**Problem to work on:**
Take the records underneath and set them down exactly.

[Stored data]
━━━

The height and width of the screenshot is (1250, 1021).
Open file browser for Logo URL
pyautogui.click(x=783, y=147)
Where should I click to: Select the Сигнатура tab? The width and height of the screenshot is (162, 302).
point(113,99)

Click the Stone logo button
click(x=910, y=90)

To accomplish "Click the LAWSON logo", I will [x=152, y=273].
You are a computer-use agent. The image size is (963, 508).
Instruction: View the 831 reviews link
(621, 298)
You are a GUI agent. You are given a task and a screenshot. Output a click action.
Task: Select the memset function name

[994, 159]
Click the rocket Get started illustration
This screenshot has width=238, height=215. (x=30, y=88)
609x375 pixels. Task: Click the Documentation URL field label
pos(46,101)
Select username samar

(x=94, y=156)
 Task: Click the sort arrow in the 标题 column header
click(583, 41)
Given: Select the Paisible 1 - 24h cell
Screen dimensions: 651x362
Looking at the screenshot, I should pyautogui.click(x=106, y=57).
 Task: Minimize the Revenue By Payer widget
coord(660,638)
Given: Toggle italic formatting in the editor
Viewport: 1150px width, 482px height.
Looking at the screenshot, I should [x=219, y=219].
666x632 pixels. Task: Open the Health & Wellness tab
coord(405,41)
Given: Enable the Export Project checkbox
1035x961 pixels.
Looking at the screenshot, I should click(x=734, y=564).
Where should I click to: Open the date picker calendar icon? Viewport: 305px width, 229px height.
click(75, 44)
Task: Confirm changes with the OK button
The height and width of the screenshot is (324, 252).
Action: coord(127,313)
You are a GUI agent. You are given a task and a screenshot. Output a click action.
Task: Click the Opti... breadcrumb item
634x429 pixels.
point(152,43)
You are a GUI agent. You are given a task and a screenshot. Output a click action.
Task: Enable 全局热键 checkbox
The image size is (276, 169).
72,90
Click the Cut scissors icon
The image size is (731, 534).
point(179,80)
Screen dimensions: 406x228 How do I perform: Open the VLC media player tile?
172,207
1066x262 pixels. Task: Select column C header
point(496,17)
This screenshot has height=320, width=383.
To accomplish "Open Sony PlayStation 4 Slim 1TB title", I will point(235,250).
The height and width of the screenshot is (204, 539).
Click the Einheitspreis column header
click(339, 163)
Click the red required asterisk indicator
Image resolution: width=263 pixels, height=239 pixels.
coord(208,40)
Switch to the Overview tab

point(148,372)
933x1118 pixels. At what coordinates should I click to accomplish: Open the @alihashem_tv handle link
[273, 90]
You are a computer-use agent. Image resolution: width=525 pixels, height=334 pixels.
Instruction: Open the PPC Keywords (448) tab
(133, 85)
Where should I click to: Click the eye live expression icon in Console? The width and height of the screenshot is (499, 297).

━━━

**Response to this task:**
The height and width of the screenshot is (1250, 1021).
Open file browser for Logo URL
pyautogui.click(x=783, y=147)
Where should I click to: Select the Сигнатура tab? The width and height of the screenshot is (162, 302).
point(113,99)

Click the Stone logo button
click(x=910, y=90)

To accomplish "Click the LAWSON logo", I will [x=152, y=273].
You are a computer-use agent. The image size is (963, 508).
Instruction: View the 831 reviews link
(621, 298)
You are a GUI agent. You are given a task and a screenshot. Output a click action.
Task: Select the memset function name

[994, 159]
Click the rocket Get started illustration
This screenshot has width=238, height=215. (x=30, y=88)
609x375 pixels. Task: Click the Documentation URL field label
pos(46,101)
Select username samar

(x=94, y=156)
 Task: Click the sort arrow in the 标题 column header
click(583, 41)
Given: Select the Paisible 1 - 24h cell
Screen dimensions: 651x362
Looking at the screenshot, I should pyautogui.click(x=106, y=57).
 Task: Minimize the Revenue By Payer widget
coord(660,638)
Given: Toggle italic formatting in the editor
Viewport: 1150px width, 482px height.
Looking at the screenshot, I should [x=219, y=219].
666x632 pixels. Task: Open the Health & Wellness tab
coord(405,41)
Given: Enable the Export Project checkbox
1035x961 pixels.
Looking at the screenshot, I should click(x=734, y=564).
Where should I click to: Open the date picker calendar icon? Viewport: 305px width, 229px height.
click(75, 44)
Task: Confirm changes with the OK button
The height and width of the screenshot is (324, 252).
Action: coord(127,313)
You are a GUI agent. You are given a task and a screenshot. Output a click action.
Task: Click the Opti... breadcrumb item
634x429 pixels.
point(152,43)
You are a GUI agent. You are given a task and a screenshot. Output a click action.
Task: Enable 全局热键 checkbox
The image size is (276, 169).
72,90
Click the Cut scissors icon
The image size is (731, 534).
point(179,80)
Screen dimensions: 406x228 How do I perform: Open the VLC media player tile?
172,207
1066x262 pixels. Task: Select column C header
point(496,17)
This screenshot has height=320, width=383.
To accomplish "Open Sony PlayStation 4 Slim 1TB title", I will point(235,250).
The height and width of the screenshot is (204, 539).
Click the Einheitspreis column header
click(339, 163)
Click the red required asterisk indicator
Image resolution: width=263 pixels, height=239 pixels.
coord(208,40)
Switch to the Overview tab

point(148,372)
933x1118 pixels. At what coordinates should I click to accomplish: Open the @alihashem_tv handle link
[273, 90]
You are a computer-use agent. Image resolution: width=525 pixels, height=334 pixels.
Instruction: Open the PPC Keywords (448) tab
(133, 85)
Where should I click to: Click the eye live expression icon in Console? The width and height of the screenshot is (499, 297).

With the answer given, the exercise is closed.